- _Instruction_:
Update the rows starting with the line that contains "Screen dimensions: 725x501" and going on through the line that contains "Action: (422, 1212)" by changing "Instruction:" to "Command:" and leaving everything else as it is. Give back only those lines.

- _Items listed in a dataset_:
## begin

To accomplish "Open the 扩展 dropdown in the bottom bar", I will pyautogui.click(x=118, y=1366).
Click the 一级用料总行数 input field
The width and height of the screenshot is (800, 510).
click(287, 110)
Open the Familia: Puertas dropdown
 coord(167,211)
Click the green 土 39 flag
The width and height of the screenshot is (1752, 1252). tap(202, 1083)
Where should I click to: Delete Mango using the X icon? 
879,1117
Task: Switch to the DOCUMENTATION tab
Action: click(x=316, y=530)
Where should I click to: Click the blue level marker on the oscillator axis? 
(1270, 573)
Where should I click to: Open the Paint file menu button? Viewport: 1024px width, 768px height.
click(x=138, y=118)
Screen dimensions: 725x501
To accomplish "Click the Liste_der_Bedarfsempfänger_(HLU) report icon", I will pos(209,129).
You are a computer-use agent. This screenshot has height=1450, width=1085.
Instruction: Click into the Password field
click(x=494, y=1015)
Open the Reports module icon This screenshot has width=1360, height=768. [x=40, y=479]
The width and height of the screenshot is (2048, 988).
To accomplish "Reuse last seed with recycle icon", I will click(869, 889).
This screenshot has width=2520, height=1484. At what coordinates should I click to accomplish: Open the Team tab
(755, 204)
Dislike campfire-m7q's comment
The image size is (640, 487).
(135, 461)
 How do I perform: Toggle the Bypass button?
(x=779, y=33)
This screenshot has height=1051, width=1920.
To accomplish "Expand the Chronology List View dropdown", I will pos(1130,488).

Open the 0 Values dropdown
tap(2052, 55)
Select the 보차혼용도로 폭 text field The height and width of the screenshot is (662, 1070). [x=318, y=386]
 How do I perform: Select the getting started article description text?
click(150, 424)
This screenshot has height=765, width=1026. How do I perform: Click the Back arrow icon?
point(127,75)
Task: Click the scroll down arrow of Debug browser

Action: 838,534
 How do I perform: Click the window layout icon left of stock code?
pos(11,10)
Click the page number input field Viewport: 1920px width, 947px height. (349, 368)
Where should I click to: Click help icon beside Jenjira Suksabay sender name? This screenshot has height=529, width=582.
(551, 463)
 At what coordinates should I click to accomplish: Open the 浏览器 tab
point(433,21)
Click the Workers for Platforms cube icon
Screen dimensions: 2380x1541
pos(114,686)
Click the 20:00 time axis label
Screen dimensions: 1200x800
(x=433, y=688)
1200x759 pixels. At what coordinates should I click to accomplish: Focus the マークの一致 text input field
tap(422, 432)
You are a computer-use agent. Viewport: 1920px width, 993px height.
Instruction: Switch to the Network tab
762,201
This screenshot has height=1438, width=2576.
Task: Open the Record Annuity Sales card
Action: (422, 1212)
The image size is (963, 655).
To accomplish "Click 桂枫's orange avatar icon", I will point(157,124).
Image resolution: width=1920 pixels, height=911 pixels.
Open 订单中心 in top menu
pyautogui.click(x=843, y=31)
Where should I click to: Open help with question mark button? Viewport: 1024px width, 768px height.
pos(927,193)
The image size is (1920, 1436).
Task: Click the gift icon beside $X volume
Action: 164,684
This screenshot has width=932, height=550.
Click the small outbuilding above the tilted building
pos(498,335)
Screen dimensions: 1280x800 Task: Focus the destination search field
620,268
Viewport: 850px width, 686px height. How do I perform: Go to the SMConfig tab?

## end

- _Solution to this exercise_:
Screen dimensions: 725x501
To accomplish "Click the Liste_der_Bedarfsempfänger_(HLU) report icon", I will pos(209,129).
You are a computer-use agent. This screenshot has height=1450, width=1085.
Command: Click into the Password field
click(x=494, y=1015)
Open the Reports module icon This screenshot has width=1360, height=768. [x=40, y=479]
The width and height of the screenshot is (2048, 988).
To accomplish "Reuse last seed with recycle icon", I will click(869, 889).
This screenshot has width=2520, height=1484. At what coordinates should I click to accomplish: Open the Team tab
(755, 204)
Dislike campfire-m7q's comment
The image size is (640, 487).
(135, 461)
 How do I perform: Toggle the Bypass button?
(x=779, y=33)
This screenshot has height=1051, width=1920.
To accomplish "Expand the Chronology List View dropdown", I will pos(1130,488).

Open the 0 Values dropdown
tap(2052, 55)
Select the 보차혼용도로 폭 text field The height and width of the screenshot is (662, 1070). [x=318, y=386]
 How do I perform: Select the getting started article description text?
click(150, 424)
This screenshot has height=765, width=1026. How do I perform: Click the Back arrow icon?
point(127,75)
Task: Click the scroll down arrow of Debug browser

Action: 838,534
 How do I perform: Click the window layout icon left of stock code?
pos(11,10)
Click the page number input field Viewport: 1920px width, 947px height. (349, 368)
Where should I click to: Click help icon beside Jenjira Suksabay sender name? This screenshot has height=529, width=582.
(551, 463)
 At what coordinates should I click to accomplish: Open the 浏览器 tab
point(433,21)
Click the Workers for Platforms cube icon
Screen dimensions: 2380x1541
pos(114,686)
Click the 20:00 time axis label
Screen dimensions: 1200x800
(x=433, y=688)
1200x759 pixels. At what coordinates should I click to accomplish: Focus the マークの一致 text input field
tap(422, 432)
You are a computer-use agent. Viewport: 1920px width, 993px height.
Command: Switch to the Network tab
762,201
This screenshot has height=1438, width=2576.
Task: Open the Record Annuity Sales card
Action: (422, 1212)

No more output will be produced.